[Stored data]
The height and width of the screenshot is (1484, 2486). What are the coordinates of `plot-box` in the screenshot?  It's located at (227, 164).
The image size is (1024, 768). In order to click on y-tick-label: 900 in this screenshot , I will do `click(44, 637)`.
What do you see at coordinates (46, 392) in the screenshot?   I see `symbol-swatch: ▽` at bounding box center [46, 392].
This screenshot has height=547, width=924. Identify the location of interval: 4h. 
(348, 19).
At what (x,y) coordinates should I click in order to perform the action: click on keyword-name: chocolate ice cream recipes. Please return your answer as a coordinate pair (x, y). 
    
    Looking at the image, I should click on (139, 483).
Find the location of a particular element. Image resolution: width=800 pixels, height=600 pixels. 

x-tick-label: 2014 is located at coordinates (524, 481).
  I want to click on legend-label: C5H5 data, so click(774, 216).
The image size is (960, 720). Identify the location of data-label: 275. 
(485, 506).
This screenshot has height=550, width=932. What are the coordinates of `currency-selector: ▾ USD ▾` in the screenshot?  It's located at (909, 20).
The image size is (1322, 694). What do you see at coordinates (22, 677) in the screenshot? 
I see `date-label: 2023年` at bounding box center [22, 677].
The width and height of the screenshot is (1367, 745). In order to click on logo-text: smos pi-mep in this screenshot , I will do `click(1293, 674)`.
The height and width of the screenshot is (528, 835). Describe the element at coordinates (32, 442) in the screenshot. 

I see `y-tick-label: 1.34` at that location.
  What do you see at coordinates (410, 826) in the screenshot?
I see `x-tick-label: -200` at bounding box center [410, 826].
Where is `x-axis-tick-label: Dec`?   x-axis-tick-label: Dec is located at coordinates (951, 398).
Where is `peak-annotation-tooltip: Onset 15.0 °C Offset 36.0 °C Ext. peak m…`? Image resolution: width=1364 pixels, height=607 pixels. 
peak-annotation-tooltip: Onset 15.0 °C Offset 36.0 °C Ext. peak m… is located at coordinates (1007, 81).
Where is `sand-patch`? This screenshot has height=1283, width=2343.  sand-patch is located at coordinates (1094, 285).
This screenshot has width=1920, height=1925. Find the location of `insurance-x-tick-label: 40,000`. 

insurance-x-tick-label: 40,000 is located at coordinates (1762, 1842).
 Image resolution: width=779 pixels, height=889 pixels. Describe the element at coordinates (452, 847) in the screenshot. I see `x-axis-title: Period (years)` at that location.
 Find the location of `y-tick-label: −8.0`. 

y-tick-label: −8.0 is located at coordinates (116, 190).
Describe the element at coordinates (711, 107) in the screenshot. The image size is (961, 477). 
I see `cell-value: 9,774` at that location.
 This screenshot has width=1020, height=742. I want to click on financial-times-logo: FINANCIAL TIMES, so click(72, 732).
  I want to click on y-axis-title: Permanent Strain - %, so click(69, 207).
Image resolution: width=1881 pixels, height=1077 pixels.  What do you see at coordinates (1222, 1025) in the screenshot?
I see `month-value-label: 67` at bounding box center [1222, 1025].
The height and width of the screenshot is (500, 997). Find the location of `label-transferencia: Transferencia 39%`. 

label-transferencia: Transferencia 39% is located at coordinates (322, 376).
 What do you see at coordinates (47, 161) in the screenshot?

• **Work required**
Extract, word for word, the lines of the listing from its first line up to and including the line containing "The image size is (1024, 768).", and no other lines.

• **Written solution**
The height and width of the screenshot is (1484, 2486). What are the coordinates of `plot-box` in the screenshot?  It's located at (227, 164).
The image size is (1024, 768). In order to click on y-tick-label: 900 in this screenshot , I will do `click(44, 637)`.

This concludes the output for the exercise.